## EXERCISE TASK 1
Pick out every line of the records that contains the string "Viewport".

## ARTICLE
Project color palette:

Code

                  colors = ["#5f8e00","#84c600","#d6ecaa","#1c335e","#2ec7ab","#b9ece3",
                  "#e8ac65","#c7006a","#ff1f62","#ffb4cb","#ff8214"]
                  palette = sns.color_palette(palette = colors)
                  sns.palplot(palette, size =1)
                  plt.show()

Project dataset:

Code

                  nyc_df = pd.read_csv("311_Service_Requests_from_2010_to_Present.csv")
                  nyc_df.head()

Basic EDA

The dataset has 53 attributes and 364.588 observations. In which, there are object type and numeric type of data.
Let's observe the data descriptive information.

Code

                nyc_df.describe(include= "number")
                nyc_df.describe(include= "object")

It could be seen that, for numerical atrributes: School or Citywide Complaint, Verhicle Type, Taxi Company Borough, Taxi Pick Up Location and Garage Lot Name are all missing values with their count of row equals to 0 and all other statistical value are NaN. Hence, we should dropna for these 5 columns.
Moreover, for object attributes, it looks like there are many incomplete columns and some columns have only 1 unique value, which may not be very informative and useful.

Code

                mn.matrix(nyc_df.select_dtypes(include= "object"))
                mn.matrix(nyc_df.select_dtypes(include= "number"))

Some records
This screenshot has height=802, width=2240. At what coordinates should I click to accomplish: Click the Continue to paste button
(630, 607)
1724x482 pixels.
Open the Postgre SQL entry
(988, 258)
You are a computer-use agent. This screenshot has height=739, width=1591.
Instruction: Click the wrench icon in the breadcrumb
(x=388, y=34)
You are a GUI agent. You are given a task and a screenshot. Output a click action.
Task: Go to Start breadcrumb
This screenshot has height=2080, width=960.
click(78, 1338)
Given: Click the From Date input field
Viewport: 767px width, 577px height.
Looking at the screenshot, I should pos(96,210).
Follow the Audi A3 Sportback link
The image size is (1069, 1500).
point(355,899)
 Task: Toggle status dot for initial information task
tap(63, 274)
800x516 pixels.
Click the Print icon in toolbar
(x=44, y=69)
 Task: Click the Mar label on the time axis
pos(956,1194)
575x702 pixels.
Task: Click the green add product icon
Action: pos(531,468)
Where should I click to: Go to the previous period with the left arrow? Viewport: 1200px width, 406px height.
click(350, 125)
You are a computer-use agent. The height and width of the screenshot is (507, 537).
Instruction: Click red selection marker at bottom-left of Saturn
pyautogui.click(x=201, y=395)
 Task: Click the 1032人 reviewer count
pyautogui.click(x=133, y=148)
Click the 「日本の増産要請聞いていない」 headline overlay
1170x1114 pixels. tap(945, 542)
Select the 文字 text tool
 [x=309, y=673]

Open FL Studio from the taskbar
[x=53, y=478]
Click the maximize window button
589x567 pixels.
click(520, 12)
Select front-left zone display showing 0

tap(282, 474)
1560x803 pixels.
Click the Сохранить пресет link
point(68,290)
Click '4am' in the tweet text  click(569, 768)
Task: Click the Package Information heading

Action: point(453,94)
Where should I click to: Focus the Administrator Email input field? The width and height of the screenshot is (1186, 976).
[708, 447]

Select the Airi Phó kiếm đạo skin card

## EXERCISE TASK 2
Rewrite the 311 service request analysis from "It could be" to "these 5 columns.", changing "numerical" to "numeric".

## FULL SOLUTION 1
Viewport: 767px width, 577px height.
Where should I click to: Go to the previous period with the left arrow? Viewport: 1200px width, 406px height.

## FULL SOLUTION 2
It could be seen that, for numeric atrributes: School or Citywide Complaint, Verhicle Type, Taxi Company Borough, Taxi Pick Up Location and Garage Lot Name are all missing values with their count of row equals to 0 and all other statistical value are NaN. Hence, we should dropna for these 5 columns.